西洋のコトワザによると、冬は「ライオン」ということになっている。対する日本では「冬将軍」。語源はナポレオンのシベリア遠征らしいが、言葉としてあっさり定着した。
かたやケモノの王様で、かたやオカミの代表である将軍。このあたりに民族性の違いが出ていて、大変興味深い。
祖先が狩猟民族である西洋では、厳しい冬が強いケモノであることは理解できる。しかし、力を合わせて知恵を絞れば、何とか退治することは叶うはず。
ところが農耕民族を祖とする日本では、相手がとにかく「将軍」だ。ジタバタ手向かうことはあきらめ、ただひたすらヒレ伏して相手のなすがまま、といった印象。
この二つの異なる思考回路は、文明とやらが進んだ現代でも、ちっとも変わっちゃいない気がする。私しゃ冬なんぞに迎合しませんが。
雪かきという格好の運動がなくなってしまったので、運動不足気味。溢れかえる仕事の山で、つい閉じこもりきりの生活に流されがちで、油断しているとまた病魔が忍び込んでくる。

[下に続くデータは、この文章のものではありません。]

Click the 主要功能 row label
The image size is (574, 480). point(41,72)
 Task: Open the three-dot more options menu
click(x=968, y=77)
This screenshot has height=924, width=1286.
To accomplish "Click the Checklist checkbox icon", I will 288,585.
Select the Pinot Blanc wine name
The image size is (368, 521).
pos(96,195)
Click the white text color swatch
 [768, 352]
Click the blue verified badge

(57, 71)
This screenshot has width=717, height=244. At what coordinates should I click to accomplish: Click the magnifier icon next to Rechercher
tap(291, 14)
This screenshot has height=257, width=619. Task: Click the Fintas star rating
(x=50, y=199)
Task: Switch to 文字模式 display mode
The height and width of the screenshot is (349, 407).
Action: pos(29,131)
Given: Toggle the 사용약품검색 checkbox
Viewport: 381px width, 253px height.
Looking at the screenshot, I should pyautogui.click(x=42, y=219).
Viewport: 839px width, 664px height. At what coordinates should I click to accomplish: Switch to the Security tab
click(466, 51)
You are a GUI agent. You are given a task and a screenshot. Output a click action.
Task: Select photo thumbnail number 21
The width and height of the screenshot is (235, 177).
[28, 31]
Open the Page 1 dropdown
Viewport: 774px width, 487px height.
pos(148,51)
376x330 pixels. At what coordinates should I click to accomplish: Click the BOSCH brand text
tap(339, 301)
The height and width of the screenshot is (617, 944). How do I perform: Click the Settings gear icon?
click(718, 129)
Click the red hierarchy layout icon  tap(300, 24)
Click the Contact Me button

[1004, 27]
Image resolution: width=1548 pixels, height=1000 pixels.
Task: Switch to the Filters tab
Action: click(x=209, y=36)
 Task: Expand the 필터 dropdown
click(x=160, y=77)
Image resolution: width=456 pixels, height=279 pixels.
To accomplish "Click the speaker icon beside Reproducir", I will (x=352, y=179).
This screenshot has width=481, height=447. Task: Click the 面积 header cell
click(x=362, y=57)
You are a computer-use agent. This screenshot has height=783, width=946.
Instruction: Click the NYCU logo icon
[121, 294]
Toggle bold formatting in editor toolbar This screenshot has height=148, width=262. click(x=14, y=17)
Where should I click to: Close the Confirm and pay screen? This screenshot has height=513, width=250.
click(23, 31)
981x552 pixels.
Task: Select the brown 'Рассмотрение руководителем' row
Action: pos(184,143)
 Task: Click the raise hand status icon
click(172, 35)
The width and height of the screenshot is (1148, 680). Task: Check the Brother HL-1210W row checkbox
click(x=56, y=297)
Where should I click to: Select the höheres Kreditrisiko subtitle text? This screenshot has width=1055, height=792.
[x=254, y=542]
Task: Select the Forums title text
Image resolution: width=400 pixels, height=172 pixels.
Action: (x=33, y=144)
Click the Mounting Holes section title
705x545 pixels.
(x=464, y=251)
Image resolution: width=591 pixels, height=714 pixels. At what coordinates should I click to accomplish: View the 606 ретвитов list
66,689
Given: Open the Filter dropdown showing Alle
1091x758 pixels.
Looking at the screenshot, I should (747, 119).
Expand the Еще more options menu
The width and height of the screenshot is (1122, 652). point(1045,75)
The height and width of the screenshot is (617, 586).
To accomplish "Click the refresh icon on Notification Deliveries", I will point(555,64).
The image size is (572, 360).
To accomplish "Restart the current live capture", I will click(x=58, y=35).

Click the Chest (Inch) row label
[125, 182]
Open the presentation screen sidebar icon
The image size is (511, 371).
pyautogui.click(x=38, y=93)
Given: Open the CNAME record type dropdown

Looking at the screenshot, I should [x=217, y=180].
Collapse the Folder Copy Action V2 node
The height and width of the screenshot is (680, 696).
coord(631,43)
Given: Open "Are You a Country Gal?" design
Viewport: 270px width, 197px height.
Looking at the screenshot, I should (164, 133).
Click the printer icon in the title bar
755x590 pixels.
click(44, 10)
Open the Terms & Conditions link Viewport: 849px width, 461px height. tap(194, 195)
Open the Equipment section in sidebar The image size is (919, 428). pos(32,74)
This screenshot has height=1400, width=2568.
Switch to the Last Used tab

そこでしばらく中断していた昼休みの散歩を再開した。いつもの散策コースのひとつを辿ったら、途中が雪の山で通れなくなっている。やむなく引き返したが、それなりの距離は歩いた。
川面の氷はすっかり解け、ゆるやかな春の流れである。木々はまだ固く閉じているが、芽吹きは近い。暖かな日和だ。長い冬がようやく終わった。